Research and Improvement of Beamforming Algorithm for Low Signal-to-Noise Ratio and Low Sampling Points

When the power of the input signal is small and there are noise and interference components in the system, a low signal-to-noise ratio will occur, affecting the output of the entire system. Especially when beamforming is used in combination with eigen decomposition, the signal and the subspace obtained by matrix decomposition has errors, resulting in mismatch of the steering vectors obtained by such methods. In addition, the performance the beamformer will be seriously degraded due to the error of the sampled data and the components of the desired signal, the limited number of sampling points, and the disturbance of the array.

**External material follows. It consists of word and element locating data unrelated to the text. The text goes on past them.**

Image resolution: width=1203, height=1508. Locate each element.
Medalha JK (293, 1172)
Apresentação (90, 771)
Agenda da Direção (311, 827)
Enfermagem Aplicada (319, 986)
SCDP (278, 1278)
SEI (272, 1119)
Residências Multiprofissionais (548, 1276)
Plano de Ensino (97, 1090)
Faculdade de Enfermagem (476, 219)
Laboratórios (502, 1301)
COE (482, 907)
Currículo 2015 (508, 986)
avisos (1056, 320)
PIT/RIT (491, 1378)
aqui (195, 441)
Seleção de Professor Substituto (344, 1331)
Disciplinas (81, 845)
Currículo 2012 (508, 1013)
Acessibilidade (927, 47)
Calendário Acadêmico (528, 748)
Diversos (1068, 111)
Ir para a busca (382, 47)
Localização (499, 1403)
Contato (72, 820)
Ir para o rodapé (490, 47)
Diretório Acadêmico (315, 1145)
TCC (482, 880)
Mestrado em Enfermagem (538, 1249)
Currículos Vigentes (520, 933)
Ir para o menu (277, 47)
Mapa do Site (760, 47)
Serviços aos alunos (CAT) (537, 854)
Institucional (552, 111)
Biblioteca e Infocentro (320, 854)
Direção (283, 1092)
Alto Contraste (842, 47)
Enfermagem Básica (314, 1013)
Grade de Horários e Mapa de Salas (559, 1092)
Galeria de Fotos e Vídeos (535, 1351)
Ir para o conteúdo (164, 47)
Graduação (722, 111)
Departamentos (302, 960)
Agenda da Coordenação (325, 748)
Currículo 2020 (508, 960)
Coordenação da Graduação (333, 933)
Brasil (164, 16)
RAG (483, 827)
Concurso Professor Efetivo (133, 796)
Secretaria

Based on the method of steering vector estimation, this paper proposes a new beamforming algorithm, which can effectively solve the problem of steering vector mismatch caused by subspace errors. First, the algorithm estimates the sampling covariance matrix. Then, extracting the interference steering vector to reconstruct the interference plus noise covariance matrix in a discrete manner. Finally, using the maximum correlation coefficient to optimize the steering vector of the signal of interest. The simulation results show that the performance of the beamformer is better than that of most classical algorithms under the condition of low signal-to-noise ratio and low number of sampling points. When there is array perturbation, the beamformer has high robustness and strong practicability.